> _The problem_:
In the data that follows, find the line with "Where should I click to: Click the Insights"; transcribe it, every later line up to the one with "You are a computer-use agent. The", and that line as well, exactly and with no others.

(Source information Opens)

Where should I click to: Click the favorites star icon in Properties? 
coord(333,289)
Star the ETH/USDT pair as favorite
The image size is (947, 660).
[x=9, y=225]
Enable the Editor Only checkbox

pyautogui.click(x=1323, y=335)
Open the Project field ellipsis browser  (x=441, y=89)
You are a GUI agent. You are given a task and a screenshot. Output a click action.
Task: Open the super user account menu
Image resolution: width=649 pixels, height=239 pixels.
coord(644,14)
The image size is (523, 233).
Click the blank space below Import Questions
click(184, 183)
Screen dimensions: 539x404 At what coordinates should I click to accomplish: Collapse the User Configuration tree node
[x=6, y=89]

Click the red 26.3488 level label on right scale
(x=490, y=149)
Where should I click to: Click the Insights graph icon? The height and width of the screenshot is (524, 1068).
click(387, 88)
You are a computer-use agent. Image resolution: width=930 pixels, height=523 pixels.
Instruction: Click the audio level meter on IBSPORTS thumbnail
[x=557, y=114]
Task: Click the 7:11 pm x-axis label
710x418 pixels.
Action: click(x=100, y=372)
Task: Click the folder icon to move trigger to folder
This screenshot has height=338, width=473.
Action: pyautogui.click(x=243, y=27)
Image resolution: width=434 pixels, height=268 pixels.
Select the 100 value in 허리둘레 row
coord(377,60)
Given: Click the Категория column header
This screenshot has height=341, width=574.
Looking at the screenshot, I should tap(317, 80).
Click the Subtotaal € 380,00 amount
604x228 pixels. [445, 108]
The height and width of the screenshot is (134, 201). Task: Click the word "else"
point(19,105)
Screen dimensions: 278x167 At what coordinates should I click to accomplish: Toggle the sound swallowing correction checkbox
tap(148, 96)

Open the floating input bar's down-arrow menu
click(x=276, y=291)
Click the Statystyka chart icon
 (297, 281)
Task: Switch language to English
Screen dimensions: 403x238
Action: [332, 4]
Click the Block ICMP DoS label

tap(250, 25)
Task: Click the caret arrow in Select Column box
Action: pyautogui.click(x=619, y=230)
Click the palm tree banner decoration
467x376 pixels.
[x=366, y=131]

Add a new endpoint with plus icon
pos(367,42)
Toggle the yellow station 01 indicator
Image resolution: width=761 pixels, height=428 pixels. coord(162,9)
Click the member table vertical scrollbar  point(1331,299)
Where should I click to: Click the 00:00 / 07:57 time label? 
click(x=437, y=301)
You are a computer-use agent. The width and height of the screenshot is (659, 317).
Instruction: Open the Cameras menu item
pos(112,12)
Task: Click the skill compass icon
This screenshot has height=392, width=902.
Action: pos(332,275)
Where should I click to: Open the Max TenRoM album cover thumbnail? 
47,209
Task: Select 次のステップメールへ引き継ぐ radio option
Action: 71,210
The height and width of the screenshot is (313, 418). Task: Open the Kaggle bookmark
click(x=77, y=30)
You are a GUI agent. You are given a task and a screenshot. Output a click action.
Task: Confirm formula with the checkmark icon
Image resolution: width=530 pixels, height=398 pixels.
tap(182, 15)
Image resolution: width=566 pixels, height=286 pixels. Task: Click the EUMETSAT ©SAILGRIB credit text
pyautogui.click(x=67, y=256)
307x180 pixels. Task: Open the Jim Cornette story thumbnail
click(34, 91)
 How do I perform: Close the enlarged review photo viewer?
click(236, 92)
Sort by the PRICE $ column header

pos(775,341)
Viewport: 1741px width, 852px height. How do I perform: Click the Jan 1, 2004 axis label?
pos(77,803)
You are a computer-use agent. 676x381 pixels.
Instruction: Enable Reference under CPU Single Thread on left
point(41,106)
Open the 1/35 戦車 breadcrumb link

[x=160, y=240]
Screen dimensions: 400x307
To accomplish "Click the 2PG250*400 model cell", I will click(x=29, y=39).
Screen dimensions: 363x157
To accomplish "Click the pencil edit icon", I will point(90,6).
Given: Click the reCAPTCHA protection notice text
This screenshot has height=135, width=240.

(Source information Closes)

> _Answer section_:
Where should I click to: Click the Insights graph icon? The height and width of the screenshot is (524, 1068).
click(387, 88)
You are a computer-use agent. Image resolution: width=930 pixels, height=523 pixels.
Instruction: Click the audio level meter on IBSPORTS thumbnail
[x=557, y=114]
Task: Click the 7:11 pm x-axis label
710x418 pixels.
Action: click(x=100, y=372)
Task: Click the folder icon to move trigger to folder
This screenshot has height=338, width=473.
Action: pyautogui.click(x=243, y=27)
Image resolution: width=434 pixels, height=268 pixels.
Select the 100 value in 허리둘레 row
coord(377,60)
Given: Click the Категория column header
This screenshot has height=341, width=574.
Looking at the screenshot, I should tap(317, 80).
Click the Subtotaal € 380,00 amount
604x228 pixels. [445, 108]
The height and width of the screenshot is (134, 201). Task: Click the word "else"
point(19,105)
Screen dimensions: 278x167 At what coordinates should I click to accomplish: Toggle the sound swallowing correction checkbox
tap(148, 96)

Open the floating input bar's down-arrow menu
click(x=276, y=291)
Click the Statystyka chart icon
 (297, 281)
Task: Switch language to English
Screen dimensions: 403x238
Action: [332, 4]
Click the Block ICMP DoS label

tap(250, 25)
Task: Click the caret arrow in Select Column box
Action: pyautogui.click(x=619, y=230)
Click the palm tree banner decoration
467x376 pixels.
[x=366, y=131]

Add a new endpoint with plus icon
pos(367,42)
Toggle the yellow station 01 indicator
Image resolution: width=761 pixels, height=428 pixels. coord(162,9)
Click the member table vertical scrollbar  point(1331,299)
Where should I click to: Click the 00:00 / 07:57 time label? 
click(x=437, y=301)
You are a computer-use agent. The width and height of the screenshot is (659, 317).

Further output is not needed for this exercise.